World trade growth is likely to remain weak into the second quarter of 2019, according to the World Trade Organization’s latest World Trade Outlook Indicator (WTOI). The new WTOI reading is 96.3, exactly as it was in the previous release in February this year, maintaining the weakest level since 2010.
The latest WTOI remains well below the baseline value of 100 for the index, signaling continued falling trade growth in the first half of 2019. The outlook for trade could worsen further if heightened trade tensions are not resolved or if macroeconomic policy fails to adjust to changing circumstances.
The latest result of the WTOI was driven by declines in all but two component indices. Indices for international air freight (92.3), automobile production and sales (92.2) and agricultural raw materials (92.4) fell further below trend. The index for container port throughput (101.0) also declined but remained above 100, suggesting growth in line with recent trends. Indices for export orders (96.6) and electronic components (96.7) appear to have bottomed out, even as both remained firmly below trend.
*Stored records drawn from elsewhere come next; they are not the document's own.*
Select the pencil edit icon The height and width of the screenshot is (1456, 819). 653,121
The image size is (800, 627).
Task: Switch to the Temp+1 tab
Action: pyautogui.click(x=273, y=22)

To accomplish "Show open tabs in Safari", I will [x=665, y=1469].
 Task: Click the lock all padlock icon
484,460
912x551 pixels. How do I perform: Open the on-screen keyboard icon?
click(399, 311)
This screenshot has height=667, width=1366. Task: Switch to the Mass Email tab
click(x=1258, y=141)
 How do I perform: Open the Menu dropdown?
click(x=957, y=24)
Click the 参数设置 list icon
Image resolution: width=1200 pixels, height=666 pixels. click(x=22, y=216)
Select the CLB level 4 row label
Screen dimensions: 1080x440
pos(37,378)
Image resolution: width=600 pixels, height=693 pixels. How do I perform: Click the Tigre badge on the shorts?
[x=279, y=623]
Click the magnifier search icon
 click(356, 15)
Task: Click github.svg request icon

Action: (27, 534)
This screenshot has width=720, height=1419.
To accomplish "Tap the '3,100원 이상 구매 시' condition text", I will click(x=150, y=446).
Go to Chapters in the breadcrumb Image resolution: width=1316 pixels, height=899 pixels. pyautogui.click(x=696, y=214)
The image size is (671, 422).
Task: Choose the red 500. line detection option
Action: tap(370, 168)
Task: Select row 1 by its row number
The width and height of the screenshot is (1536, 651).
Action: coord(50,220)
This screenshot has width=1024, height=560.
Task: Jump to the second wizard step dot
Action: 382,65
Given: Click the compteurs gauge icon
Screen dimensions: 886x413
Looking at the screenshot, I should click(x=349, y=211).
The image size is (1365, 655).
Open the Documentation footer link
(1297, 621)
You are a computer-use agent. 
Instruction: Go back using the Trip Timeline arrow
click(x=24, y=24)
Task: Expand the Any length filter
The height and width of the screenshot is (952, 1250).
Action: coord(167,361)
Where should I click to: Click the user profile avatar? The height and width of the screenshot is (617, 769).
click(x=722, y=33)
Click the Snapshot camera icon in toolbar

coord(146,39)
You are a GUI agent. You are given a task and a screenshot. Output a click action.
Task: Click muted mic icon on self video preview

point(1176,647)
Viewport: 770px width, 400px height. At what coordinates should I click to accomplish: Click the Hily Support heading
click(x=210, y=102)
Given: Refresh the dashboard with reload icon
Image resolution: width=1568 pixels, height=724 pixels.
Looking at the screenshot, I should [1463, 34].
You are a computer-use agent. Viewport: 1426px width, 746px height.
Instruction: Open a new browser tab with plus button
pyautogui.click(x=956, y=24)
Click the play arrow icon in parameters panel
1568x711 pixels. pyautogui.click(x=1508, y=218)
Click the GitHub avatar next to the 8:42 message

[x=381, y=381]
In their April trade forecast, WTO economists estimated that merchandise trade volume growth would fall to 2.6% in 2019, down from 3.0% in 2018, before rebounding to 3.0% in 2020. WTO noted that there are significant downside risks to the 2019 forecast. “Any rebound in 2020 would depend on reduced trade tensions and/or improved macroeconomic performance,” WTO said.
Designed to provide "real-time" information on the trajectory of world trade relative to recent trends, the WTOI is not intended as a short-term forecast, although it does provide an indication of trade growth in the near future. It aims to identify turning points and gauge momentum in global trade growth. As such, it complements trade statistics and forecasts from WTO and other organizations. Readings of 100 indicate growth in line with medium-term trends; readings greater than 100 suggest above-trend growth, while those below 100 indicate below-trend growth.